##### SOURCE MATERIAL

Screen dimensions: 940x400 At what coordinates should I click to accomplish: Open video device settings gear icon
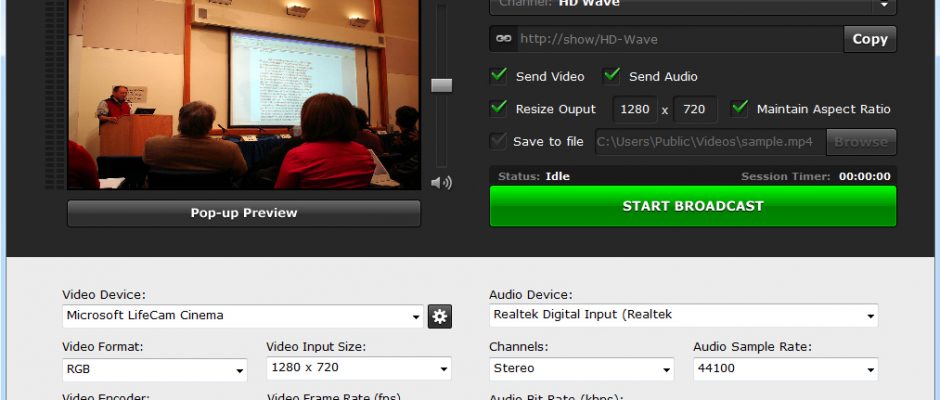pyautogui.click(x=440, y=317)
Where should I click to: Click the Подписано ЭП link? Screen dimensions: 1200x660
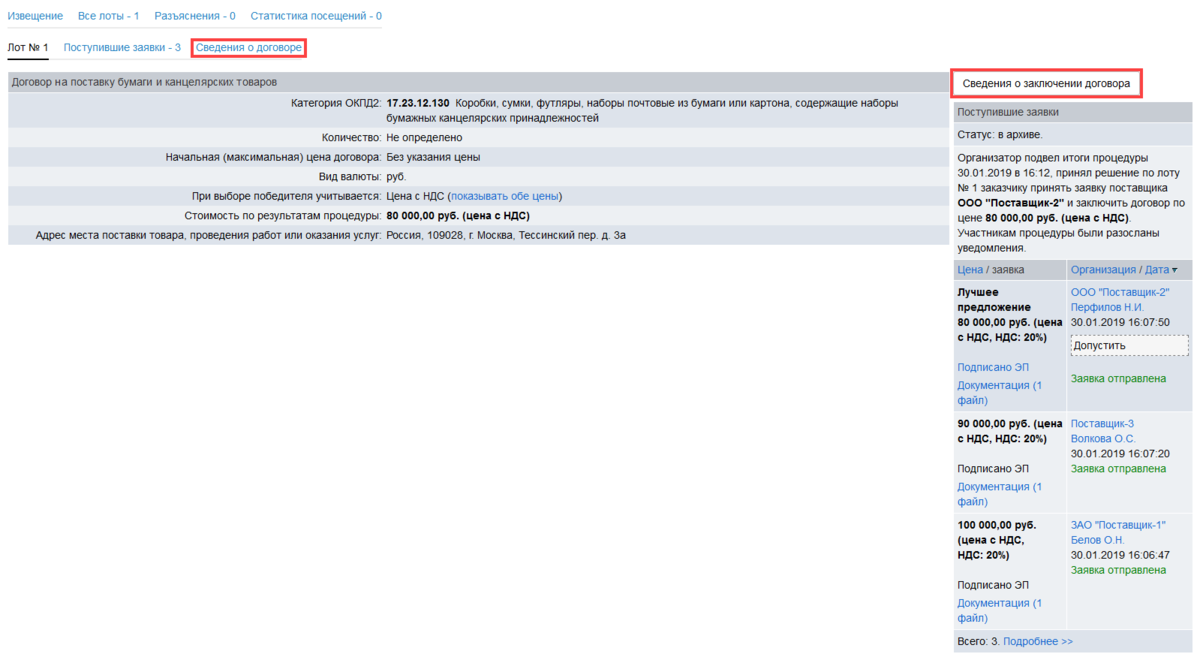pyautogui.click(x=992, y=367)
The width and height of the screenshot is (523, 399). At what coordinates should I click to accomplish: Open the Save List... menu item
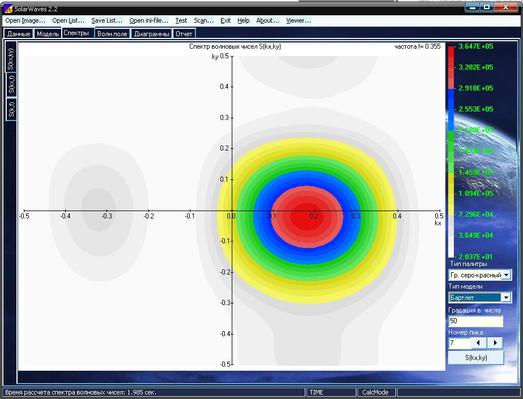click(107, 21)
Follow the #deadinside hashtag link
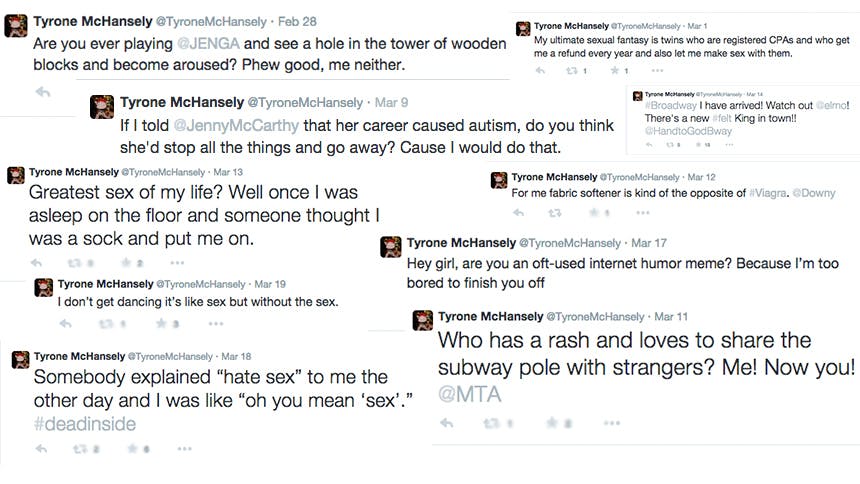Screen dimensions: 860x484 pyautogui.click(x=84, y=423)
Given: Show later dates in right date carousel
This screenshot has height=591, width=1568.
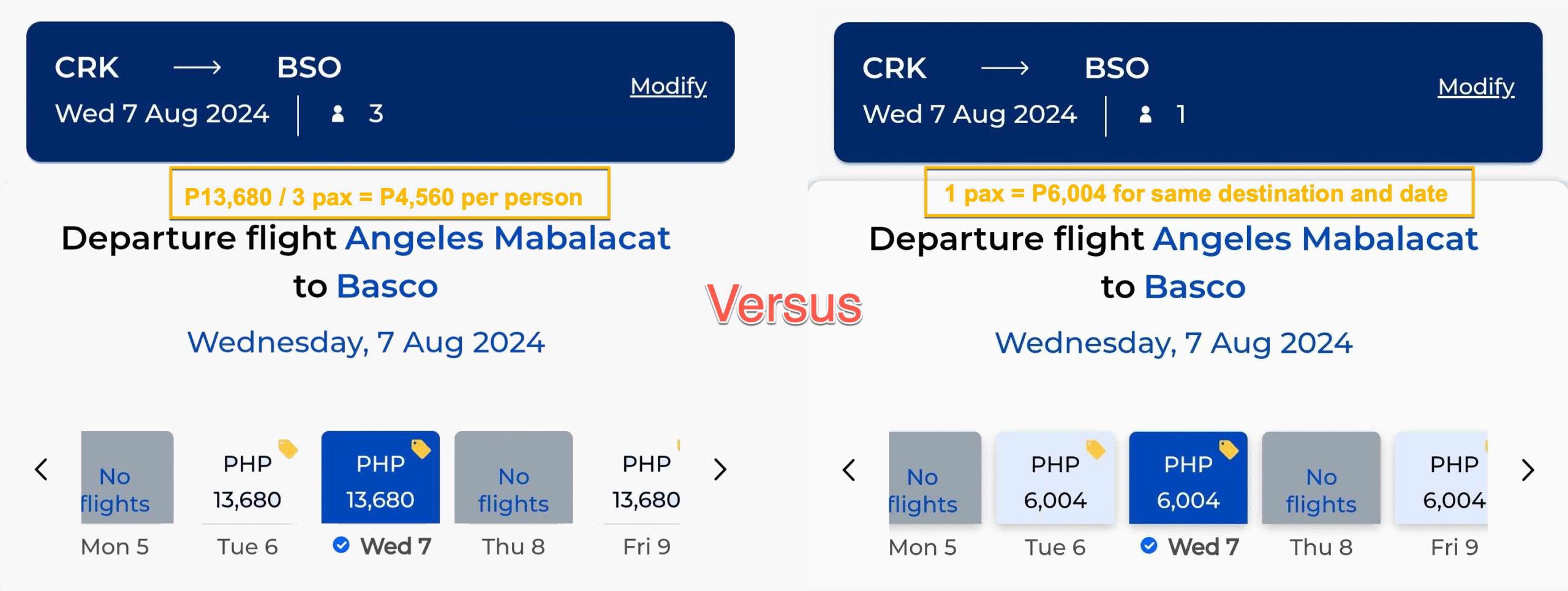Looking at the screenshot, I should (x=1528, y=470).
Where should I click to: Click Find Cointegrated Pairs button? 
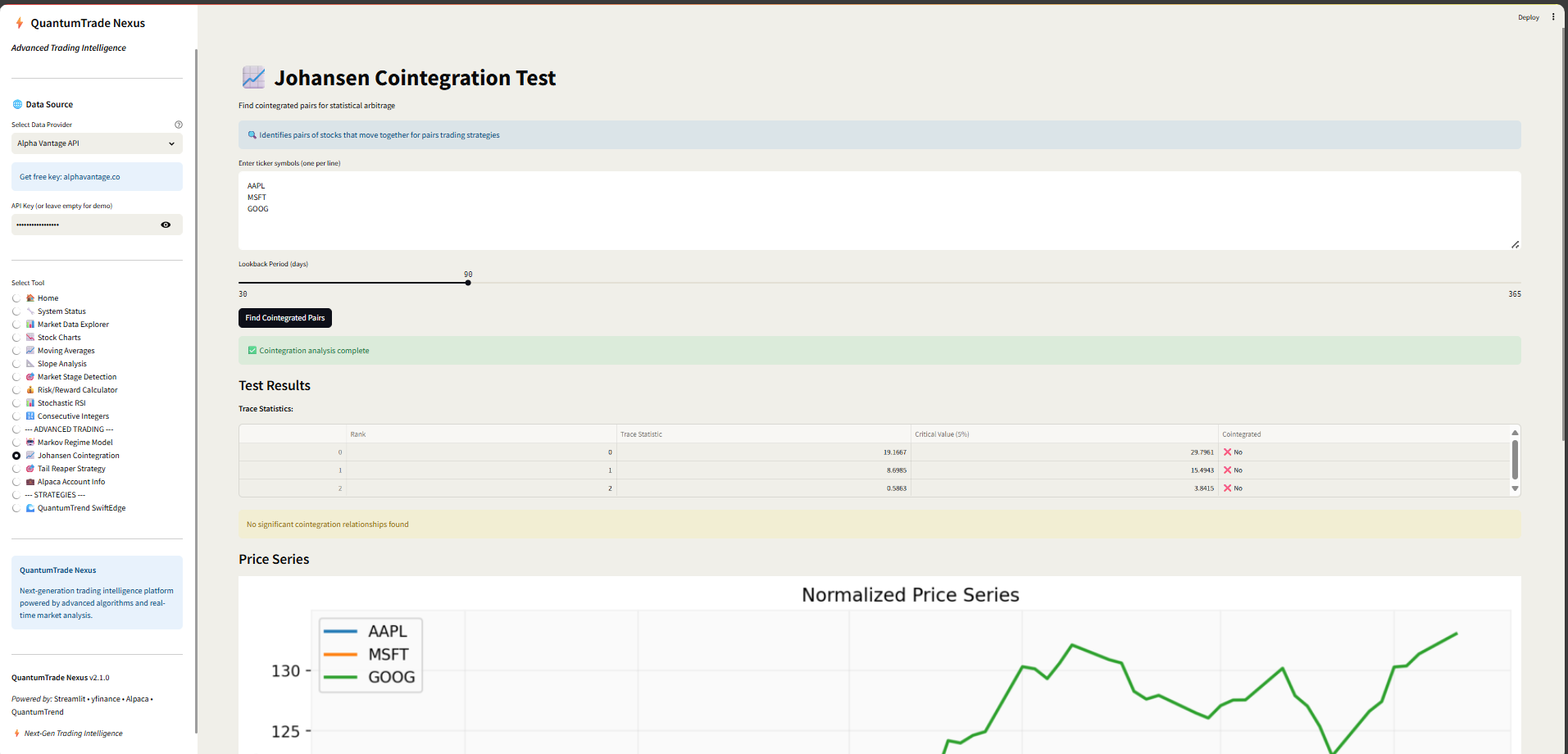pos(285,318)

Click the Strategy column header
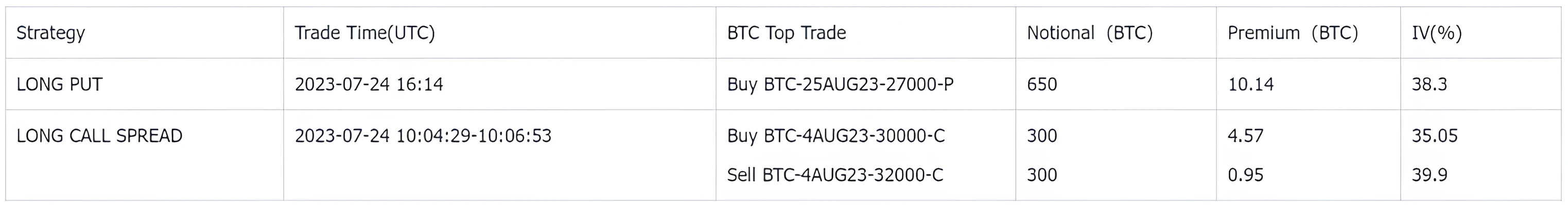[50, 33]
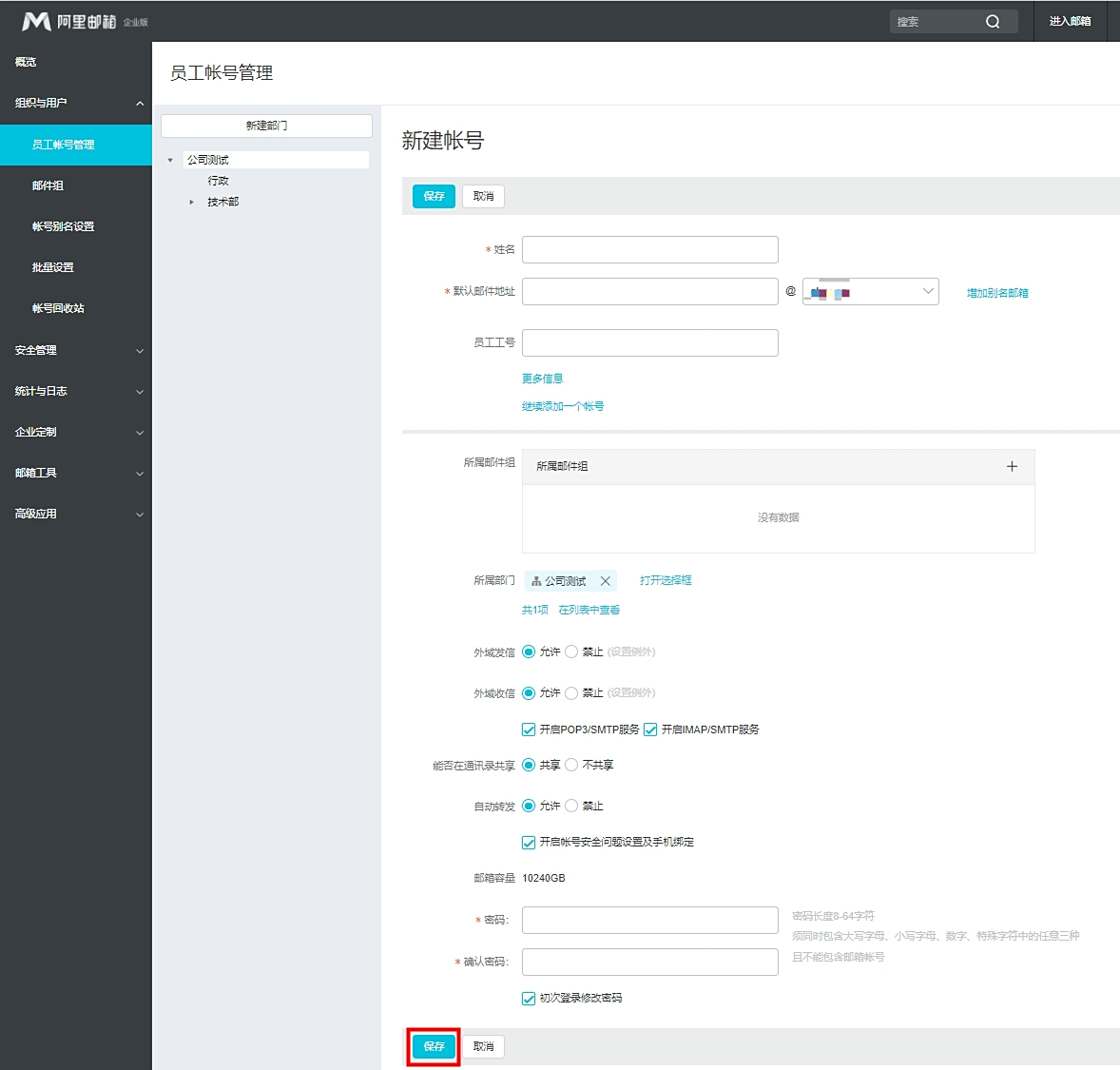
Task: Click the search magnifier icon
Action: [993, 22]
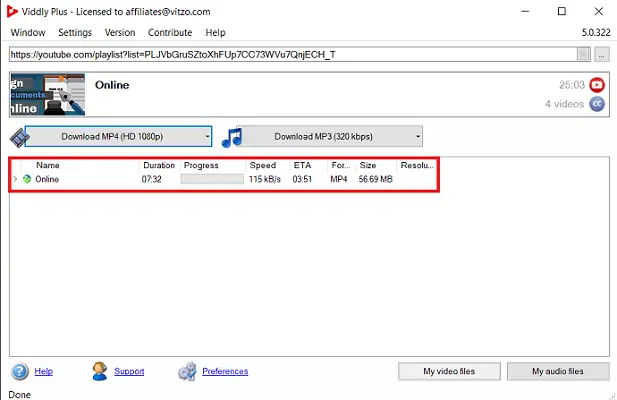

##########

**ASSIGNED TASK**
Copy the data word for word and omit every picture.

**WRITTEN RESPONSE**
Screen dimensions: 940x400 At what coordinates should I click to accomplish: Open video device settings gear icon
pyautogui.click(x=440, y=317)
Where should I click to: Click the Подписано ЭП link? Screen dimensions: 1200x660
pyautogui.click(x=992, y=367)
The width and height of the screenshot is (523, 399). At what coordinates should I click to accomplish: Open the Save List... menu item
click(107, 21)
Follow the #deadinside hashtag link
Screen dimensions: 860x484 pyautogui.click(x=84, y=423)
Given: Show later dates in right date carousel
This screenshot has height=591, width=1568.
Looking at the screenshot, I should (x=1528, y=470).
Where should I click to: Click Find Cointegrated Pairs button? 
pos(285,318)

Click the Strategy column header
[50, 33]
Task: Click the search magnifier icon
Action: [993, 22]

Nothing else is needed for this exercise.